> **To do**
Count the lines in the records that contain the string "what", treating uppercase and lowercase letters as different, and reply with only that number.

(Part of a data file)

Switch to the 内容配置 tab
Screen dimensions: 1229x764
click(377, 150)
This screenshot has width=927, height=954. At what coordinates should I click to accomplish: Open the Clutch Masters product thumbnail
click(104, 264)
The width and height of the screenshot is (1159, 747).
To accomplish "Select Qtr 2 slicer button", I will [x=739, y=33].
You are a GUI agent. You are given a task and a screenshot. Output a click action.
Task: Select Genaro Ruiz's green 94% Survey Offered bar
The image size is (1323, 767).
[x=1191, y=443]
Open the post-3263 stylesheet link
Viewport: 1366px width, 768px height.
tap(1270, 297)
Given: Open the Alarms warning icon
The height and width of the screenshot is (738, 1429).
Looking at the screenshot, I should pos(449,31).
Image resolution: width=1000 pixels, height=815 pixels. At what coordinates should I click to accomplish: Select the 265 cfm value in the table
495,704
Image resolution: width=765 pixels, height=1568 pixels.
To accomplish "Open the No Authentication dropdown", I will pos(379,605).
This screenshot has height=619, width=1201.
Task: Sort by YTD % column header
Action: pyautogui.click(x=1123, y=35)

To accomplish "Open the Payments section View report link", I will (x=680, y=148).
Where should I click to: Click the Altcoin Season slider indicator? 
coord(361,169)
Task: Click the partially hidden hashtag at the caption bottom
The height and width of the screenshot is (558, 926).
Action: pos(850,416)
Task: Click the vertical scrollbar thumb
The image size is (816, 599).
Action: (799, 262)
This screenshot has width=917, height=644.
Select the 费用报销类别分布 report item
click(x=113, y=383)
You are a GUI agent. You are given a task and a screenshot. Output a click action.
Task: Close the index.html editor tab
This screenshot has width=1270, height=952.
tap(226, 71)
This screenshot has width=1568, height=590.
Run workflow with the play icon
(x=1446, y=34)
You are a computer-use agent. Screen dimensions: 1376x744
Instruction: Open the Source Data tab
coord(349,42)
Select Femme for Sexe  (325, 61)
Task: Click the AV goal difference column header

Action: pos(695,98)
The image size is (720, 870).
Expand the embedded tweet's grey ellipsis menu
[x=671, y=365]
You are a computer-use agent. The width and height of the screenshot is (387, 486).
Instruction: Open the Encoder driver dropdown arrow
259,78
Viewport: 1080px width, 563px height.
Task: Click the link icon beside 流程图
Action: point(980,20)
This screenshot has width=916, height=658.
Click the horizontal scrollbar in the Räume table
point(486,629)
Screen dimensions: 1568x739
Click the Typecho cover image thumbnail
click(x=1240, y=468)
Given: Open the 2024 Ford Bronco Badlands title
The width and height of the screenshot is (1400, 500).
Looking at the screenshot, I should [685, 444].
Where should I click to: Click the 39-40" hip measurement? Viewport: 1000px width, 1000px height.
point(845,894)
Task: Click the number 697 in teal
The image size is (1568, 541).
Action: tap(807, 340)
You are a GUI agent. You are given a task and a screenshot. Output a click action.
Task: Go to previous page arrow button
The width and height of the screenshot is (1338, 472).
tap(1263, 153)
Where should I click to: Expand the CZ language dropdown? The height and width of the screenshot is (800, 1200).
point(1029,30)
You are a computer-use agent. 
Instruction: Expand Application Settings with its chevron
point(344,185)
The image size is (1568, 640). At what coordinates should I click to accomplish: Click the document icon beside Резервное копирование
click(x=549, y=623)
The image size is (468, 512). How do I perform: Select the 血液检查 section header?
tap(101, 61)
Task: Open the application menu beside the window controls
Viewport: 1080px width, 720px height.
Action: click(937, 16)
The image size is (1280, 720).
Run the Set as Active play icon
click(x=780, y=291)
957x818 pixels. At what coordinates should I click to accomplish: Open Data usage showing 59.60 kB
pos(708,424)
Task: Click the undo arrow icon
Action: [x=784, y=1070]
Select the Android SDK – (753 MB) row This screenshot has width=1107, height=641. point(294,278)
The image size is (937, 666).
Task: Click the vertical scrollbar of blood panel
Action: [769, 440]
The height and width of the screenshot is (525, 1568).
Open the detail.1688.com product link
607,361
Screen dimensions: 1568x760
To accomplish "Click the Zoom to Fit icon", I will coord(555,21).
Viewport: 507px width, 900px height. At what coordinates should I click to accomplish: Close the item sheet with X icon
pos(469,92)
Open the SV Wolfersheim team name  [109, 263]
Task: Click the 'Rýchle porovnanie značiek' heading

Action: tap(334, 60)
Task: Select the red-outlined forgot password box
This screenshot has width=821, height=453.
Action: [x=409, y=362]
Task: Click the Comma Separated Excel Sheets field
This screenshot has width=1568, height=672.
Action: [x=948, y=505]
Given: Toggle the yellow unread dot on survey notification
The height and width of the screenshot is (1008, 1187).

> **Problem solution**
5